Splinting and hand therapy is the first step in the ladder of treatment options available. A good therapist can make a custom made splint that stops you bending the digit completely but permits glide of the tendon. This is effective in a large number of cases but requires up to 6 weeks of treatment. Combination with topical or oral anti-inflammatory medications( providing no contraindications like allergy, asthma or stomach ulcers etc) can help manage the pain and inflammation.

If splinting fails or the symptoms have been present for a while, Long-acting corticosteroid injections are the next step up on the ladder in initial management of the symptomatic trigger digit. Injection of the involved flexor tendon sheath provides long-term relief of symptoms in 80% of affected digits with up to 2-3 injections. The injections can be done in clinic or by a radiologist under ultrasound guidance. A recent article in the bone and joint journal has suggested that the small dose of a single injection into the digit is acceptable and does not increase your susceptibility to COVID-19. It is however advisable to have a minimum 2 week interval between your vaccination and a steroid injection. The injection can be painful and it is not advisable to drive immediately after the injection. You may need some initial additional painkillers.

If non-operative treatment fails, surgery is the final step in the ladder. This can be performed in a number of ways but the main goal is to release the so-called A1 pulley, which is where the tendon becomes caught. The tight pulley is separated after surgery, allowing your tendon to move without catching. 

The surgery can be  performed using a local anaesthetic and a needle to divide the pulley through the skin (percutaneous trigger finger release) under ultrasound guidance by a radiologist in an outpatient room. This method has slightly better short term results in experienced hands  but the long term outcomes are so far better in the open group.

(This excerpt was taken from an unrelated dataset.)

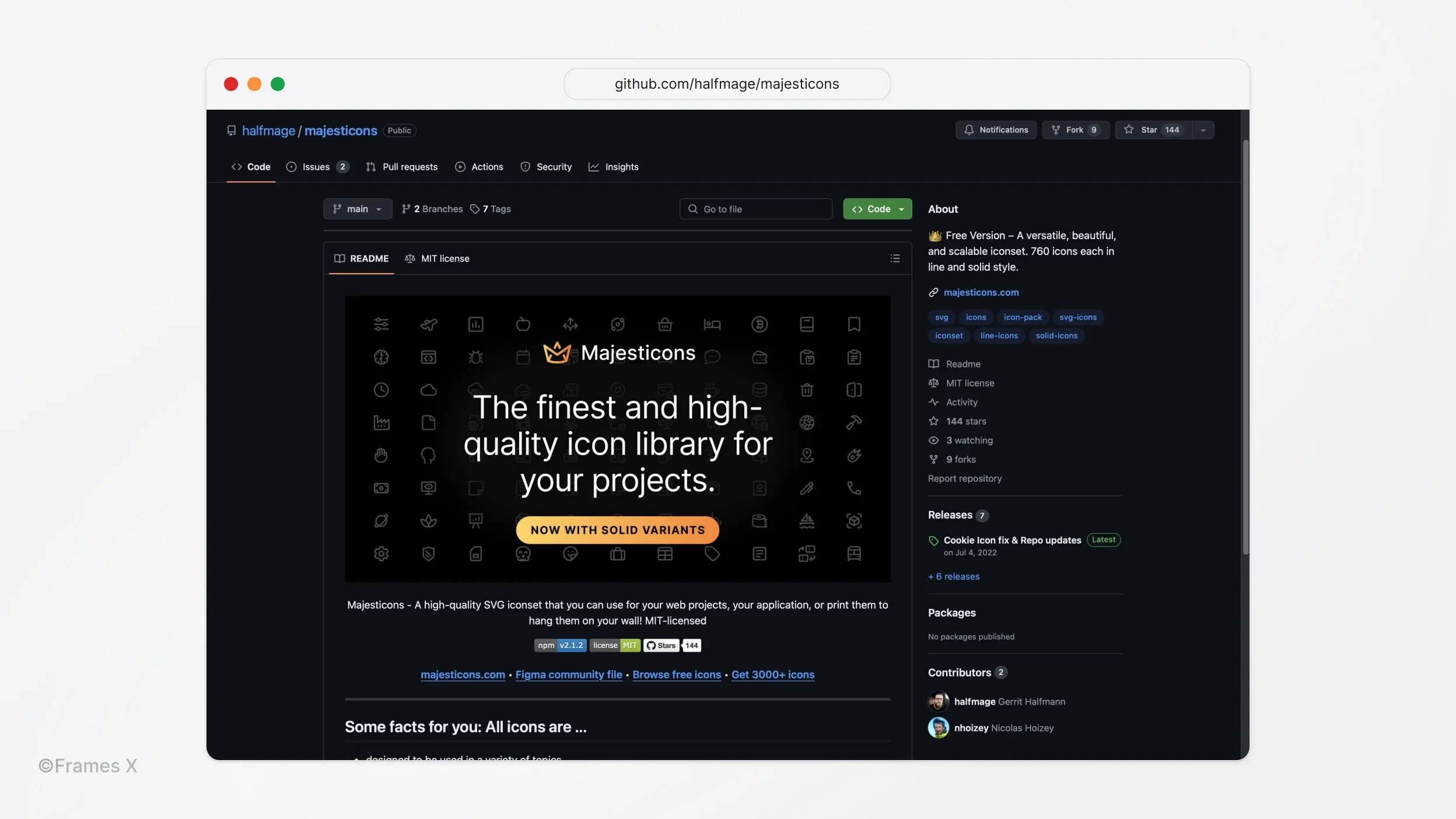Click the halfmage contributor avatar
1456x819 pixels.
pyautogui.click(x=937, y=700)
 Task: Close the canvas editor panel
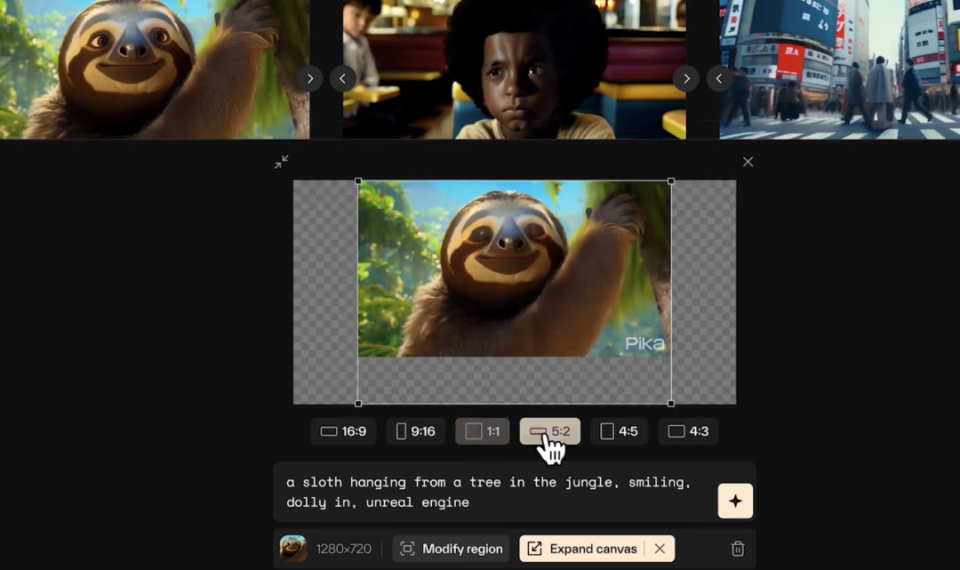click(x=748, y=162)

Open trigger finger release is performed in a procedure room or operating room using a local anaesthetic (with or without a tourniquet on the arm) and making an incision divide the pulley under direct visualisation. The procedure takes only a few minutes and stitches are usually applied to close the wounds. The wounds take about 2 weeks to heal up but may be sore for up to 6 weeks. 

It’s noteworthy to observe that different treatment strategies have different success rates. About 80% of the time, a series of up to two injections is deemed to be successful. If conservative treatment fails or you decide to proceed to surgery, open surgery has a success rate of about 95 percent, while percutaneous surgery has a success rate of roughly 80 percent. 

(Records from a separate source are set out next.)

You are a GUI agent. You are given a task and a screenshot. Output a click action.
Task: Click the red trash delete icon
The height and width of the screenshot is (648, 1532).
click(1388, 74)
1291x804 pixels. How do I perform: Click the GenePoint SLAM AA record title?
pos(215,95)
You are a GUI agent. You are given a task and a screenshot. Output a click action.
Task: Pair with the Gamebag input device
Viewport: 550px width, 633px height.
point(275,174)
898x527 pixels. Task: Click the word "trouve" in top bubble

Infection, nerve damage (to the digital nerves that run next to the flexor tendons and supply sensation to your fingers), tendon damage, failure to relieve symptoms (due to incorrect diagnosis or unusual cause of the triggering), loss of motion after surgery, continued tenderness, stiffness and swelling and complex regional pain syndrome are all risks associated with trigger finger surgery, as are many other hand surgeries. The chances of developing any of these issues are low, (1-5%).

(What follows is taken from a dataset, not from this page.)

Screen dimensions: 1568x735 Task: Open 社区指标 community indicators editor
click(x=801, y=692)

The important points to remember  after surgery, regardless of how it is done, are to keep the bandage clean and dry, and to begin bending your fingers as per the hand therapists advise. While awake, you’ll need to work on finger motion every hour. Elevate your hand as much as possible over the first 48 hours. You can immediately begin using your hand for light activities (up to 1-2 lbs of lifting). The sutures (if there are any) will be removed 10-12 days following the surgery. It is common for the area at the base of the finger to be uncomfortable for up to two months, although most people return to normal activities within two to three weeks.

In summary, splinting and hand therapy are a good first line treatment for trigger finger. Long acting corticosteroid injections are the mainstay in the initial management of this pathology. Surgery is curative and has very good long term outcomes but is best reserved for when non-operative management fails. It is important to remember that we can’t speed up biology and that we have to respect the soft tissues and give them time to heal. Movement is good, heavy lifting however is not advised till the healing is complete.